This design means that most of the common characters used in western languages only take up a single byte of space, while the multi-byte encodings are used less frequently. As a result, UTF-8 is able to encode any character while still keeping the data size relatively small. This is valuable for both permanent storage (small file sizes) and transmission (e.g. opening a web page). Because of this, UTF-8 is now by far the most dominant encoding in use on the World Wide Web and accounted for 94% of all web pages as of September 2019.

Encoding comparison 

Let’s look at a specific example of how these two encodings differ from one another. We’ll use the word “Naïveté”, which contains two non-ASCII characters (it has alternative spellings without those, but the example is a recognized legitimate spelling of the word in English).

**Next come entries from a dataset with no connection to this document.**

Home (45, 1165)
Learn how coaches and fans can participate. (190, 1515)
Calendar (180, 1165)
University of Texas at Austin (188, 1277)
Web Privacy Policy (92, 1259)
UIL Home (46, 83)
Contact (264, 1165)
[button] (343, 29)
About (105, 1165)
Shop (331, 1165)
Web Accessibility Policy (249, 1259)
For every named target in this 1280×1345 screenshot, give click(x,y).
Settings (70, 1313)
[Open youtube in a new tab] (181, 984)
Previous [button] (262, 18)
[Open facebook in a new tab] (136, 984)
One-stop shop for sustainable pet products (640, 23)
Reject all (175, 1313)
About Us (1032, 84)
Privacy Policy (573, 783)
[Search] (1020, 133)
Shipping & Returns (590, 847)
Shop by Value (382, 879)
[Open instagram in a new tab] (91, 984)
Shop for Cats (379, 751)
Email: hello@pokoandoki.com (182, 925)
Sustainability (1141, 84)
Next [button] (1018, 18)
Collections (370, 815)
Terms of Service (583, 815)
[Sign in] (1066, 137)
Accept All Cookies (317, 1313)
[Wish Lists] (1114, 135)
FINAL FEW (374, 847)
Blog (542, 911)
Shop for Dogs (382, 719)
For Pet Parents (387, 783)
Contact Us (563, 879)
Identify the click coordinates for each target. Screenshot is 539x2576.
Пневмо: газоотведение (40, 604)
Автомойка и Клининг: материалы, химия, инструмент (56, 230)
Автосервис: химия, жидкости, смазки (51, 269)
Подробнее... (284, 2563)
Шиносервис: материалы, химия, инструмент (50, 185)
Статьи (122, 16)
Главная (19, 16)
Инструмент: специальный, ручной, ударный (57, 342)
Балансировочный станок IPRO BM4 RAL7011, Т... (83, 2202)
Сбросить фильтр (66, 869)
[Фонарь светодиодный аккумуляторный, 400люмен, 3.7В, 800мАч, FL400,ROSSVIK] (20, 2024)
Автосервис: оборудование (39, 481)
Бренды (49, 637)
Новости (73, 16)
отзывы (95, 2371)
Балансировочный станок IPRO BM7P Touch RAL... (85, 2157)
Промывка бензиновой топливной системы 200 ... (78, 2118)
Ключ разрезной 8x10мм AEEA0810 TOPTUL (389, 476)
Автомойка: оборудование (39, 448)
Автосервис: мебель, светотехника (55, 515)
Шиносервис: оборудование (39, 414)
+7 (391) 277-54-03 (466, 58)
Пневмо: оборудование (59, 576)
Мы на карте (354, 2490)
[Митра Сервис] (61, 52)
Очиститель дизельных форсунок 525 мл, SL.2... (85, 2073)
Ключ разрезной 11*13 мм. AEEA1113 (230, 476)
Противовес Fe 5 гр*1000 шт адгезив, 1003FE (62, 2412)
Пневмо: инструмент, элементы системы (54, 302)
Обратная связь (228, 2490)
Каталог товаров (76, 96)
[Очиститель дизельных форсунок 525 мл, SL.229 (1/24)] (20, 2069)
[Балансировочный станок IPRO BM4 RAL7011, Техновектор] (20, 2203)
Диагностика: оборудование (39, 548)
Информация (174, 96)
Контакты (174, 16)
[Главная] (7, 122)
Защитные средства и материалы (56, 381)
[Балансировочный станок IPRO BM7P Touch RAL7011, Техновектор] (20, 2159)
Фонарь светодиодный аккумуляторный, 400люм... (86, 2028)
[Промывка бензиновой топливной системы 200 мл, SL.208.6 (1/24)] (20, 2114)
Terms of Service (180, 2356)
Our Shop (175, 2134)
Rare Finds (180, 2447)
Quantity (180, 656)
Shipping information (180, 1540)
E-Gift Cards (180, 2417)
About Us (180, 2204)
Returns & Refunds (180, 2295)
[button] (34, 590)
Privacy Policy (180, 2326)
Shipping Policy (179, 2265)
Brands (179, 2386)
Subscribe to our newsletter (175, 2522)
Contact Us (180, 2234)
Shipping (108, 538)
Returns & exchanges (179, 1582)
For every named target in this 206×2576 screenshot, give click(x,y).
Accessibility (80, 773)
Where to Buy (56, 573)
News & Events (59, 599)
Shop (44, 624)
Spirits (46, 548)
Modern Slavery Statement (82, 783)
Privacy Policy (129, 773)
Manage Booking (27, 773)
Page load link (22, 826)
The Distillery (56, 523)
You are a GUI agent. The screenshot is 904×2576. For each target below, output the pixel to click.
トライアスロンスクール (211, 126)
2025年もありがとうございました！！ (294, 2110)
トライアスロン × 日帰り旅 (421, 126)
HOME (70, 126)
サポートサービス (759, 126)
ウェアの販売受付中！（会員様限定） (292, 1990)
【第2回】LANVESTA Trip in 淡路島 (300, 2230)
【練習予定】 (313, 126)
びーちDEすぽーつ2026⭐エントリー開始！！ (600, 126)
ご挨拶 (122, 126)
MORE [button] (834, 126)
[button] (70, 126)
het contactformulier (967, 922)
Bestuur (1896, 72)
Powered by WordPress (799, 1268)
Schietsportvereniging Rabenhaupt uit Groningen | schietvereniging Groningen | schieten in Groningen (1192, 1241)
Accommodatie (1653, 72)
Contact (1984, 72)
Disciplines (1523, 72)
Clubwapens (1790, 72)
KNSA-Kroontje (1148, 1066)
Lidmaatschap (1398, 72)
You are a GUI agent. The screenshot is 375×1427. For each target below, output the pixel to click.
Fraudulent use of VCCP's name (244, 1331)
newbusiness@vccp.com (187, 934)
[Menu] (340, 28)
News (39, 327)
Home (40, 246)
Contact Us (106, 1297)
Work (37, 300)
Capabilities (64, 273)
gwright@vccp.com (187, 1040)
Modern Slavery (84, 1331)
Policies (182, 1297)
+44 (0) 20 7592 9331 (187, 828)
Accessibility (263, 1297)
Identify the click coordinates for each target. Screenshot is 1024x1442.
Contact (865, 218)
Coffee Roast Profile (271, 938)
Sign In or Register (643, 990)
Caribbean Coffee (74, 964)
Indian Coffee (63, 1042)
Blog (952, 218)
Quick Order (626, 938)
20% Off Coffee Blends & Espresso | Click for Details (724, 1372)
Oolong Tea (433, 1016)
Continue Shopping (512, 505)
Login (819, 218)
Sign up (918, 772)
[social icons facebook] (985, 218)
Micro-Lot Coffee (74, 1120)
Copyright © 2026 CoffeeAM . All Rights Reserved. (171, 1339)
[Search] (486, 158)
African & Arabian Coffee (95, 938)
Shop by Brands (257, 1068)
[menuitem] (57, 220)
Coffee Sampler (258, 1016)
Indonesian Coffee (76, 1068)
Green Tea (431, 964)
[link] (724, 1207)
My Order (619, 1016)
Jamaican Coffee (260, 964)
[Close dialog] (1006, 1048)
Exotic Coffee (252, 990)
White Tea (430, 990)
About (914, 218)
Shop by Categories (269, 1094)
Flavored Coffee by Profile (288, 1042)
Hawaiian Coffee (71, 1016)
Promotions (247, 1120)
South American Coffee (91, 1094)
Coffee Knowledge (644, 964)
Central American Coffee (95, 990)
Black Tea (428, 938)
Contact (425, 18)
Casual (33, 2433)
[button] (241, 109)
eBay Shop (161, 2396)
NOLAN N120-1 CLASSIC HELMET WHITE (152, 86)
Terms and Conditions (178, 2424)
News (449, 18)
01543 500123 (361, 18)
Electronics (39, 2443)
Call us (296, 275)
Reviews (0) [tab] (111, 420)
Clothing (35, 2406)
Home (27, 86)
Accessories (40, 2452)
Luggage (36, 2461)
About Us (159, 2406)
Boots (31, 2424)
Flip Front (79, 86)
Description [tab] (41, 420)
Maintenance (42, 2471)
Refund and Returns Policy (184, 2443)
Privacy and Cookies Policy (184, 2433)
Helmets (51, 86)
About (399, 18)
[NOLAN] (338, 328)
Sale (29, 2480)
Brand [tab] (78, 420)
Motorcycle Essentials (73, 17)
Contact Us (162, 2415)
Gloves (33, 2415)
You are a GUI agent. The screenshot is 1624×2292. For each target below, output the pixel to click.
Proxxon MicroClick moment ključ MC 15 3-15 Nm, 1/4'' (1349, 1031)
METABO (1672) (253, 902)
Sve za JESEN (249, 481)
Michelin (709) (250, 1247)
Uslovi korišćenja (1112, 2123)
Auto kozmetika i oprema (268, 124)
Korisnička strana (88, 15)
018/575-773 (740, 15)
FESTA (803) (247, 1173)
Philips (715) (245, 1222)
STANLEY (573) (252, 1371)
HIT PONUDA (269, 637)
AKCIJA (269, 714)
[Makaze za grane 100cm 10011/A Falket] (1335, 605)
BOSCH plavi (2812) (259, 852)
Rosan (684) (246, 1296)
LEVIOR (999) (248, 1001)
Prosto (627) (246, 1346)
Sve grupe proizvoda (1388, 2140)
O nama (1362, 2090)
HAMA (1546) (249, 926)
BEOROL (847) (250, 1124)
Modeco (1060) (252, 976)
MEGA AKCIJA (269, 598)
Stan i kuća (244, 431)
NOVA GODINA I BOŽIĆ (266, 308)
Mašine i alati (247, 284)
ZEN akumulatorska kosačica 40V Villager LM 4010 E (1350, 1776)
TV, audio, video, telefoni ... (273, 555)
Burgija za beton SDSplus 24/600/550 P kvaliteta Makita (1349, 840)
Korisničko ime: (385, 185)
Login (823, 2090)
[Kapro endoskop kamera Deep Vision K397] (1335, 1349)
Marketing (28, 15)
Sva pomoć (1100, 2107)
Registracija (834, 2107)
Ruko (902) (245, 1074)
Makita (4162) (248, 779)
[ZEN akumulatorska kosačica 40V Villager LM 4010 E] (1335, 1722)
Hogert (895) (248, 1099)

As we can see, the characters ï and é exist in both encodings but are encoded in two different ways. In Windows-1252, all characters are encoded using a single byte and therefore the encoding only contains 256 characters altogether. In UTF-8 however, those two characters are ones that are encoded using 2 bytes each. As a result, the word takes up two bytes more using the UTF-8 encoding than it does using the Windows-1252 encoding.

So, different encodings treat some characters differently from one another.

Error scenarios

Now we’ve come to the central issue with having multiple encodings and why it matters so much to integration solutions. We’re going to look at exactly what happens to the data when there is a mismatch in the encodings used to read and write it.

Scenario: We have an integration which receives text data as Windows-1252, converts it to UTF-8 and sends it on to a target system. We’ll use the same word as before, “Naïveté” to illustrate.

First, let’s examine how it’s supposed to work and go over the process step by step.

But what happens then, when the integration receives data in a different encoding than the expected? Well, you can see for yourself in the schedule below.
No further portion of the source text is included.